Les trois dernières minutes

( Article publié pour la première fois le 2 mai 2012)

 

Le débat présidentiel s’achève traditionnellement par trois minutes de parole laissées au candidat. François entre dans mon corps; j’entre dans le corps de François. Et voici ce qu’il en résulte, en attendant ce soir:

Eh bien j’aurais pour ma part quatre questions simples à poser au candidat sortant. Il n’aura plus le temps d’y répondre, mais je les soumets aux Français. Ils se rendront nombreux j’espère aux urnes dimanche et sauront compléter d’eux-mêmes les silences persistant à l’issue de ce débat.

Tout ce que Mr Sarkozy promet de faire dans les cinq ans qui viennent, que ne l’a-t-il fait dans les cinq ans qui s’achèvent?

Pourquoi parle-t-il si peu en revanche de ce qu’il a réellement fait, comme s’il était le seul à n’avoir pas à subir les lourdes conséquences de la politique que pourtant il a menée?

Pourquoi, au-delà des habillages de la rhétorique électorale, ferait-il autre chose que ce qu’il a déjà fait pendant cinq ans?

Avons-nous intérêt à cette politique qui sous les dehors du nouveau n’aura que le goût amer de l’ancien?

Mais pour toutes les autres questions qui se poseront à la France, je sais que c’est à moi qu’il reviendra d’y répondre, si les Français m’en donnent le mandat. Je mesure cette responsabilité. J’y suis prêt. Je le ferai.

Il faudra redresser la France dans la justice. La redresser parce que la fuite en avant budgétaire n’est plus possible. Dans la justice parce que les plus fragiles d’entre nous ne peuvent plus, ne doivent plus endurer cette criante injustice: payer toujours plus, se loger toujours moins, travailler toujours moins et être culpabilisés toujours plus. Je le ferai.

Il faudra redresser la France par le sérieux et la croissance. Aucun des deux n’ira jamais sans l’autre. Aucun des deux ne fut du côté du candidat sortant. Il n’a pas été et ne sera pas le président de la bonne santé des entreprises, mais celui de l’opulence des grands patrons. Au lieu de quoi la gauche, quand la République l’a appelée, a toujours su redresser les comptes de la Nation. Je le ferai.

Il faudra restaurer les liens entre les Français et la politique, entre les responsables politiques et vous. Je réduirai la rémunération des hauts responsables, à commencer par la mienne.
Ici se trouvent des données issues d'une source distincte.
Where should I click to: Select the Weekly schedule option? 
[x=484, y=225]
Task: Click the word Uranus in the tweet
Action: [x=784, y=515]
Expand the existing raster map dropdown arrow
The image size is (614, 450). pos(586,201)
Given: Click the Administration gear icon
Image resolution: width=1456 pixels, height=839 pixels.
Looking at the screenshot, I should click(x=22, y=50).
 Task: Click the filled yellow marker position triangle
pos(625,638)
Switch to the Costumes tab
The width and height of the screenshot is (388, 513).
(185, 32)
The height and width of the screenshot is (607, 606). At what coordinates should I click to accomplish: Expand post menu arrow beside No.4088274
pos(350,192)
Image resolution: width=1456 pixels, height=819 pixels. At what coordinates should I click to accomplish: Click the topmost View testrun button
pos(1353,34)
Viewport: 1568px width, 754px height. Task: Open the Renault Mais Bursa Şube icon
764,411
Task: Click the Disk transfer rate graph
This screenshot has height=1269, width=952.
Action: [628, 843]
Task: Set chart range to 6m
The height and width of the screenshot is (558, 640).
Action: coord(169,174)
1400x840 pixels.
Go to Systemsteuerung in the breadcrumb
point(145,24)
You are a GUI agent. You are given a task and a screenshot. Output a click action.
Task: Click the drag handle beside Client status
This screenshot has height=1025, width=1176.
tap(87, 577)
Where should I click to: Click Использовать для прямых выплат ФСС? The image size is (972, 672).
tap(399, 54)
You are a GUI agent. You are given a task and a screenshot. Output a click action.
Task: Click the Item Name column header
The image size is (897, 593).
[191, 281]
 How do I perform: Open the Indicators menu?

J’instaurerai le non-cumul des mandats. Je ferai la réforme du statut pénal du chef de l’Etat, l’allongement de la période d’inéligibilité pour les élus convaincus de corruption. Aucune faute morale ne doit être tolérée de ceux qui briguent ou reçoivent vos suffrages, dès lors qu’ellle a été établie par les tribunaux. Aucune.

Il faudra enfin restaurer le lien entre les Français. Ils sont aujourd’hui dressés les uns contre les autres, au-delà de ce que commande traditionnellement ce grand rendez-vous démocratique qu’est l’élection présidentielle. Voilà qu’on imagine des gauchistes le couteau entre les dents. En ai-je l’air? Voilà surtout qu’on se figure des hommes et des femmes, Français autant que chacun de nous, animés d’intentions plus sombres encore, que leur suggèreraient leur religion ou leurs origines. Cela, le candidat sortant l’a en partie voulu. Mais la République, et la République c’est ma vérité la plus profonde, ne connaît qu’un peuple Français, un et indivisible. Que ce grand principe qui nous a fait traverser les siècles sous les regards admiratifs et envieux des autres nations redevienne réalité, notre seule réalité, c’est mon devoir. Et cela aussi, je le ferai.